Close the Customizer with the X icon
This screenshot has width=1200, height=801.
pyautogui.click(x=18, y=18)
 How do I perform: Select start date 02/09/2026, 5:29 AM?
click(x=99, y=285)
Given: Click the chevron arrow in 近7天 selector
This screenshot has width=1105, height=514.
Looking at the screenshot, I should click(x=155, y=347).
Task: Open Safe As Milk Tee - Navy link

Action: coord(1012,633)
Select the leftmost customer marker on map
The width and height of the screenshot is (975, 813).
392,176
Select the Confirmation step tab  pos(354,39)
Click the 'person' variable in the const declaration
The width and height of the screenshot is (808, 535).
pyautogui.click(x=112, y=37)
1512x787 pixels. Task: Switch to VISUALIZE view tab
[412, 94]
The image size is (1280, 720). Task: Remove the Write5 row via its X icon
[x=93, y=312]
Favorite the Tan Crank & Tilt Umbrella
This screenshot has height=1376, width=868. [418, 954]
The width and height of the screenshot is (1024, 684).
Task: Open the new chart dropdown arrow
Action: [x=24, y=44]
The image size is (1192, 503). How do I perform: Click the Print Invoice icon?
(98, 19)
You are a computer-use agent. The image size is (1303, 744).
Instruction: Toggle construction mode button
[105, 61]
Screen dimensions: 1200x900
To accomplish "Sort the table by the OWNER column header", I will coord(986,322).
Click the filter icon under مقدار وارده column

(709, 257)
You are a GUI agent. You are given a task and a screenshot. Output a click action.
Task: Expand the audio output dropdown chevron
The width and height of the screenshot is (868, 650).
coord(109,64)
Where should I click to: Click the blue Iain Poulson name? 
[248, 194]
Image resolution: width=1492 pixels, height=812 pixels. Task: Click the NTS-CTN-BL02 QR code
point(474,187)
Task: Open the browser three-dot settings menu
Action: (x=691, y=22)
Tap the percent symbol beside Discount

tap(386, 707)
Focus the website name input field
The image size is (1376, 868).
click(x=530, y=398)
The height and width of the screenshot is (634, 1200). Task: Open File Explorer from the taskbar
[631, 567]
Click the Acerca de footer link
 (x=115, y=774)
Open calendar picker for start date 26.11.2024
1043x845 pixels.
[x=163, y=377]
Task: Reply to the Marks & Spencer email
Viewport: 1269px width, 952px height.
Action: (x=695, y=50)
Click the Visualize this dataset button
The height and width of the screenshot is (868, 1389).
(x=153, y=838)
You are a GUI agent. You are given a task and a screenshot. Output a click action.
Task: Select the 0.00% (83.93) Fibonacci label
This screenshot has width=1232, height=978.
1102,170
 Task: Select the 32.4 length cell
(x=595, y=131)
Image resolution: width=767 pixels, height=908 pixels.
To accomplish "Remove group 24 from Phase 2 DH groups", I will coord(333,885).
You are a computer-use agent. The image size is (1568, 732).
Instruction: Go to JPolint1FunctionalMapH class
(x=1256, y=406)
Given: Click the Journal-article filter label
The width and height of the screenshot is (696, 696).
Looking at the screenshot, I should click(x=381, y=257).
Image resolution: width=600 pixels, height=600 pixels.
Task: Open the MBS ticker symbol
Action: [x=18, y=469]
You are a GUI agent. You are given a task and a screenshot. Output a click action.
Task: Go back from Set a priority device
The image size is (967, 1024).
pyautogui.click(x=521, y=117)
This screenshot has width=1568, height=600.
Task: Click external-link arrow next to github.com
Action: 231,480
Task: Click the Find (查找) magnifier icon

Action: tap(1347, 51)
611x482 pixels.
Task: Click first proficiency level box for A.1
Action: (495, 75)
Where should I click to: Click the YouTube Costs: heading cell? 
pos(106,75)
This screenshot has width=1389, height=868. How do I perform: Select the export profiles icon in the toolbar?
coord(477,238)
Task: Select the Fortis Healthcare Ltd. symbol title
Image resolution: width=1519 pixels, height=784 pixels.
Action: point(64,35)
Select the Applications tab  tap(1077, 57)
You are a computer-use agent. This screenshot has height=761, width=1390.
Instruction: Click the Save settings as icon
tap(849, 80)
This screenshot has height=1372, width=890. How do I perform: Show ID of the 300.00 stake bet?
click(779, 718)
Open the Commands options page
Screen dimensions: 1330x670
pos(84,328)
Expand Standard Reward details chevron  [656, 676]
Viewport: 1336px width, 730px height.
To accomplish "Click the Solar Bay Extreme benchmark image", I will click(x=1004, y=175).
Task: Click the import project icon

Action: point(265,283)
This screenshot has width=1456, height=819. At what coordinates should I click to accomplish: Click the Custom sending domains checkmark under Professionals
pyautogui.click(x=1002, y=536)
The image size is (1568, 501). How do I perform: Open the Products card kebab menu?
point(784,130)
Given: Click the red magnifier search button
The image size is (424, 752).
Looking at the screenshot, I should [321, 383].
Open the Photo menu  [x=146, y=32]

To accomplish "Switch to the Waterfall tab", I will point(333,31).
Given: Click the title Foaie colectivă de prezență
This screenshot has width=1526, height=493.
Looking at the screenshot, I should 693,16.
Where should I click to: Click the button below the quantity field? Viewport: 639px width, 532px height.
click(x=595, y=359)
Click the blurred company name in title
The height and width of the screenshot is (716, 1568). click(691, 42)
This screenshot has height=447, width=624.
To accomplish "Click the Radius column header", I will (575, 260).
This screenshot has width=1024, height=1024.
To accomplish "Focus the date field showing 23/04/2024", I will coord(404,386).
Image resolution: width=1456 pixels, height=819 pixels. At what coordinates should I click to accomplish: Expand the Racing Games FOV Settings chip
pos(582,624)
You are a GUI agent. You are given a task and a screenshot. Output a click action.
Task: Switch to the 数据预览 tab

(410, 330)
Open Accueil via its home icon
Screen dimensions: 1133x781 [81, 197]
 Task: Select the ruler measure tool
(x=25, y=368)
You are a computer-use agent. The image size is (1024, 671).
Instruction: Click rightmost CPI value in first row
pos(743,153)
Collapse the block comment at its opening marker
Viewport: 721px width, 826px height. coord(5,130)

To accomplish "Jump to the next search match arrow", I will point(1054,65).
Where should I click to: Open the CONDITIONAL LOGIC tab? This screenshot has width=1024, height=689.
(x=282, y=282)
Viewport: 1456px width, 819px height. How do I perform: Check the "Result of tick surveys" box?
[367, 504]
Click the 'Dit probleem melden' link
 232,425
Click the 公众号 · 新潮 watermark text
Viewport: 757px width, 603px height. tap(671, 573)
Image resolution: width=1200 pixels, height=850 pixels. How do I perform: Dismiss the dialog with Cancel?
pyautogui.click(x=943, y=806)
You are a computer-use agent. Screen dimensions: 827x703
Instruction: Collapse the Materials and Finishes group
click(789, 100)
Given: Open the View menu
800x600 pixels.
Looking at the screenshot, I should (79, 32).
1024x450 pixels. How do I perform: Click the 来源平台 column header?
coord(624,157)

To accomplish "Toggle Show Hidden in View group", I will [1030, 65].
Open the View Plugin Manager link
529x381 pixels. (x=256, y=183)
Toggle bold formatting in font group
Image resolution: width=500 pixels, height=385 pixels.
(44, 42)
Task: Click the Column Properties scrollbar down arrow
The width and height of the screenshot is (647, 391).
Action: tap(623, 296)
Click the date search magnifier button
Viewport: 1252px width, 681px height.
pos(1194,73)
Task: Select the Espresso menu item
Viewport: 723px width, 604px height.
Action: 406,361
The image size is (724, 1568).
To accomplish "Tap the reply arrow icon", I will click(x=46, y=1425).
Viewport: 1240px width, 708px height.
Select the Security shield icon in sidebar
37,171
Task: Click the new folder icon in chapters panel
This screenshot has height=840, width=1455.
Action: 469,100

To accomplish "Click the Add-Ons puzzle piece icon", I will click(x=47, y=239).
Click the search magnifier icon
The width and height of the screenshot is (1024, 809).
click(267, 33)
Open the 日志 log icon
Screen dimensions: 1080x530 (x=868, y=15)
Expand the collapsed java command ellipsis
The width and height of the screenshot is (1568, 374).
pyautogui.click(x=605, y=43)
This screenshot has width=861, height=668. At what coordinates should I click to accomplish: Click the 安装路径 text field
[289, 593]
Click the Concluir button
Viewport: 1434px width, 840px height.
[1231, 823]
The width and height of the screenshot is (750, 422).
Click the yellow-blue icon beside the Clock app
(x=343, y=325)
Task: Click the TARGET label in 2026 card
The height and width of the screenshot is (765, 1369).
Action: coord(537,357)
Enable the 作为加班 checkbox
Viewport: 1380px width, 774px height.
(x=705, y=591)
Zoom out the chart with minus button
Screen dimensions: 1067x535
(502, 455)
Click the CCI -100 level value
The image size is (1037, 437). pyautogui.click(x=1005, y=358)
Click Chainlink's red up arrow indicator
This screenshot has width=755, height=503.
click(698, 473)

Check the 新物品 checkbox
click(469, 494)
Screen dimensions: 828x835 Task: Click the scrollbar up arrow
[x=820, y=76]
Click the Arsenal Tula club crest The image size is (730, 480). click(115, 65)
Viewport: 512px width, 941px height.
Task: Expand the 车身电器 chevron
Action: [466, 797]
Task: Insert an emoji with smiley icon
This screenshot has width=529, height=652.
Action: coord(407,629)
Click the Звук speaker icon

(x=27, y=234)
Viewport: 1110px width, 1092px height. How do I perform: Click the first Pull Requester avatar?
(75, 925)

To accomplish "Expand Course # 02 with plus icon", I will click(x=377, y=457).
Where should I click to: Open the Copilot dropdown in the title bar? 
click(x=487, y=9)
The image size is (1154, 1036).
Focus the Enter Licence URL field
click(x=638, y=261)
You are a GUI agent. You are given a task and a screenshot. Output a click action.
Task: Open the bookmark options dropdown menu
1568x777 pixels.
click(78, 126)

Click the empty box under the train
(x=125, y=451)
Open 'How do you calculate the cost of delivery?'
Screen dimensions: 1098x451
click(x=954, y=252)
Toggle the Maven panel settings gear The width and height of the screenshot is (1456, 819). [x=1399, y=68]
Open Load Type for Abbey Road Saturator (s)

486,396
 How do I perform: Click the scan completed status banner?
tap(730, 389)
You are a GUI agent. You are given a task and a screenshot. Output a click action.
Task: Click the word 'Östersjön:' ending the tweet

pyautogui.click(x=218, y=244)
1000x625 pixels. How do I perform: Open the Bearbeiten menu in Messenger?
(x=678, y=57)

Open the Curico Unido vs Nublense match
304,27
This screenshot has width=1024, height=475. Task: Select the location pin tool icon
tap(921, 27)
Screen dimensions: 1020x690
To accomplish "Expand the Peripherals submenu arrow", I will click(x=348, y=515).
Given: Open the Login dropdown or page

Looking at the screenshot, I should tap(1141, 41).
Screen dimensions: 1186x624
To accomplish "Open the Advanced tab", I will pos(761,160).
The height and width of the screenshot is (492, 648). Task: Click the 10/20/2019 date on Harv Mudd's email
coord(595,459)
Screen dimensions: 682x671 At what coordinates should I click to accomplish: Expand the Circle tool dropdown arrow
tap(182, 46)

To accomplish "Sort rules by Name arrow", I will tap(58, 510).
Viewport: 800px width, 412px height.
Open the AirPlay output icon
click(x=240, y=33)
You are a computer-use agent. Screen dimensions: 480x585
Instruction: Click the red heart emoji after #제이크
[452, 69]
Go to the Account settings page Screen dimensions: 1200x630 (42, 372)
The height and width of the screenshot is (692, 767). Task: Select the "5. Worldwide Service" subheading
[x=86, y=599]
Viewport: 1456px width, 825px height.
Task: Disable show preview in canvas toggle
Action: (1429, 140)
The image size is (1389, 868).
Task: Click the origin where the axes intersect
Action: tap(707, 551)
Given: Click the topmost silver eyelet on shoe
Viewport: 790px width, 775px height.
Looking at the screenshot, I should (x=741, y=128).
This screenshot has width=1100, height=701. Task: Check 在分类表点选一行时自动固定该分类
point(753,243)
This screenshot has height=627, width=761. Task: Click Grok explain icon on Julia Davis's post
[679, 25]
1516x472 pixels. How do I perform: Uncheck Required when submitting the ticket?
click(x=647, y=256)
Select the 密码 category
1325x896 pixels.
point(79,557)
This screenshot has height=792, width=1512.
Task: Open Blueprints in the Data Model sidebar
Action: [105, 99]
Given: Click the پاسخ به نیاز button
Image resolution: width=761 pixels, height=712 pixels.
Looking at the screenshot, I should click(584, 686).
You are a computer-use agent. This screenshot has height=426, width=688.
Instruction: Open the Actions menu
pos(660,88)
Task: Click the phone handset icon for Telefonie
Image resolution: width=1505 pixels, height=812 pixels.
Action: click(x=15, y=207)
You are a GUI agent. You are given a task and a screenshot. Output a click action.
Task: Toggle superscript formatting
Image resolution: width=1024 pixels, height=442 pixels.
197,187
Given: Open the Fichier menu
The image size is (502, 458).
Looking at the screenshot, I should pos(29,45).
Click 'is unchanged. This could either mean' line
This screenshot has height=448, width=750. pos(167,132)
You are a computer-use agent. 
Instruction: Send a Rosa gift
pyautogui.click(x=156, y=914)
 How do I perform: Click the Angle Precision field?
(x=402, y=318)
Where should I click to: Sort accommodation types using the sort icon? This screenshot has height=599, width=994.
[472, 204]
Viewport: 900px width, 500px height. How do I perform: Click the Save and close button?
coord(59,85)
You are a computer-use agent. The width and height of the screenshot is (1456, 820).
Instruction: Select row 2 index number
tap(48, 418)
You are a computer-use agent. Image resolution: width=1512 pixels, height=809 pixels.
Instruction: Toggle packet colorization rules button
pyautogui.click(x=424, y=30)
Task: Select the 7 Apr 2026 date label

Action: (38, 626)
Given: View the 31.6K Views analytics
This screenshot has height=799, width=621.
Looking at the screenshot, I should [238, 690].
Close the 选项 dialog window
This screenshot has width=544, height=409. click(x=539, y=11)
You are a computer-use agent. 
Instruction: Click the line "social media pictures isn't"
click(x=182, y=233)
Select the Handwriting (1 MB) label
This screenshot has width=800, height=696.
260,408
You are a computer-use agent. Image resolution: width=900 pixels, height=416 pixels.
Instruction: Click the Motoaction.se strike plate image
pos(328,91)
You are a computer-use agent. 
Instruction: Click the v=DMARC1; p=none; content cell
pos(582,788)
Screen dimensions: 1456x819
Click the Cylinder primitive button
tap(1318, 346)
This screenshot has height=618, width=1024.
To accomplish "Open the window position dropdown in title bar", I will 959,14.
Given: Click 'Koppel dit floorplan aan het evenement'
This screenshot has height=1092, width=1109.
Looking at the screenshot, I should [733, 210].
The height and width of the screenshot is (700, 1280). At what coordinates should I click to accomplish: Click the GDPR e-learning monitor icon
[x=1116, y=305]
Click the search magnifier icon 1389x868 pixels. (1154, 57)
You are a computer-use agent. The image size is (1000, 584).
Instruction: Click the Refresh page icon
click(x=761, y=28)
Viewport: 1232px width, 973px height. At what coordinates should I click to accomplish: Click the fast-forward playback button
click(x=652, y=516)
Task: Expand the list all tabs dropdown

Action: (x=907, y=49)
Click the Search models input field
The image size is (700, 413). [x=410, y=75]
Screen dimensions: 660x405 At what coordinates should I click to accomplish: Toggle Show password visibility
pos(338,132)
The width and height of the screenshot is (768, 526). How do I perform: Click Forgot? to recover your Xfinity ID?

#####

Write out every line of the entries that holds the word "panel".

- **Completed exercise**
Task: Click the new folder icon in chapters panel
Toggle the Maven panel settings gear The width and height of the screenshot is (1456, 819). [x=1399, y=68]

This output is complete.